>> START Input records

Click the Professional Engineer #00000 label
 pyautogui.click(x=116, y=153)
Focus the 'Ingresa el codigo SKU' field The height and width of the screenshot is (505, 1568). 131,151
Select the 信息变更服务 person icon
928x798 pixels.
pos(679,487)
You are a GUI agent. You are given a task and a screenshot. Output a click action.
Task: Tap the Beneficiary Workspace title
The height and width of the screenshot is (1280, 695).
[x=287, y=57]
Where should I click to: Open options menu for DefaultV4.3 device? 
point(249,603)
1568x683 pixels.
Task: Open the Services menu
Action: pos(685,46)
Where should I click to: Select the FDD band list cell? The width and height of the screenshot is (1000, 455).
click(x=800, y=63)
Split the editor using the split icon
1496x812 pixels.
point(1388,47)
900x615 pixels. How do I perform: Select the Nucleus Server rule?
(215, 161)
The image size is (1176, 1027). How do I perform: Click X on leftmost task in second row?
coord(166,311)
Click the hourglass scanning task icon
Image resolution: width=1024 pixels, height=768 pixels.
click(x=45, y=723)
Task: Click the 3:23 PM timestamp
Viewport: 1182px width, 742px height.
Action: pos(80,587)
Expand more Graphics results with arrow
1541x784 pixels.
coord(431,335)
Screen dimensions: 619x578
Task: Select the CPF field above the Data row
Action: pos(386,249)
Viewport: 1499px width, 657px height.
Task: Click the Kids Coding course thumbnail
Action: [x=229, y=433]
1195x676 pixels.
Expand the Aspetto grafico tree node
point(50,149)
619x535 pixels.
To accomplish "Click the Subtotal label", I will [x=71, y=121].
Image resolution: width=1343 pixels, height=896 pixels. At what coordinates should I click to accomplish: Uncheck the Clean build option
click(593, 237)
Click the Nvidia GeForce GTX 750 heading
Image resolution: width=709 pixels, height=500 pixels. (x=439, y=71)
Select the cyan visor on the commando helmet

>> END Input records

**Short exercise:**
Reproduce every one of the entries above word for word, without changing anything.

**Answer to the task:**
Click the Professional Engineer #00000 label
 pyautogui.click(x=116, y=153)
Focus the 'Ingresa el codigo SKU' field The height and width of the screenshot is (505, 1568). 131,151
Select the 信息变更服务 person icon
928x798 pixels.
pos(679,487)
You are a GUI agent. You are given a task and a screenshot. Output a click action.
Task: Tap the Beneficiary Workspace title
The height and width of the screenshot is (1280, 695).
[x=287, y=57]
Where should I click to: Open options menu for DefaultV4.3 device? 
point(249,603)
1568x683 pixels.
Task: Open the Services menu
Action: pos(685,46)
Where should I click to: Select the FDD band list cell? The width and height of the screenshot is (1000, 455).
click(x=800, y=63)
Split the editor using the split icon
1496x812 pixels.
point(1388,47)
900x615 pixels. How do I perform: Select the Nucleus Server rule?
(215, 161)
The image size is (1176, 1027). How do I perform: Click X on leftmost task in second row?
coord(166,311)
Click the hourglass scanning task icon
Image resolution: width=1024 pixels, height=768 pixels.
click(x=45, y=723)
Task: Click the 3:23 PM timestamp
Viewport: 1182px width, 742px height.
Action: pos(80,587)
Expand more Graphics results with arrow
1541x784 pixels.
coord(431,335)
Screen dimensions: 619x578
Task: Select the CPF field above the Data row
Action: pos(386,249)
Viewport: 1499px width, 657px height.
Task: Click the Kids Coding course thumbnail
Action: [x=229, y=433]
1195x676 pixels.
Expand the Aspetto grafico tree node
point(50,149)
619x535 pixels.
To accomplish "Click the Subtotal label", I will [x=71, y=121].
Image resolution: width=1343 pixels, height=896 pixels. At what coordinates should I click to accomplish: Uncheck the Clean build option
click(593, 237)
Click the Nvidia GeForce GTX 750 heading
Image resolution: width=709 pixels, height=500 pixels. (x=439, y=71)
Select the cyan visor on the commando helmet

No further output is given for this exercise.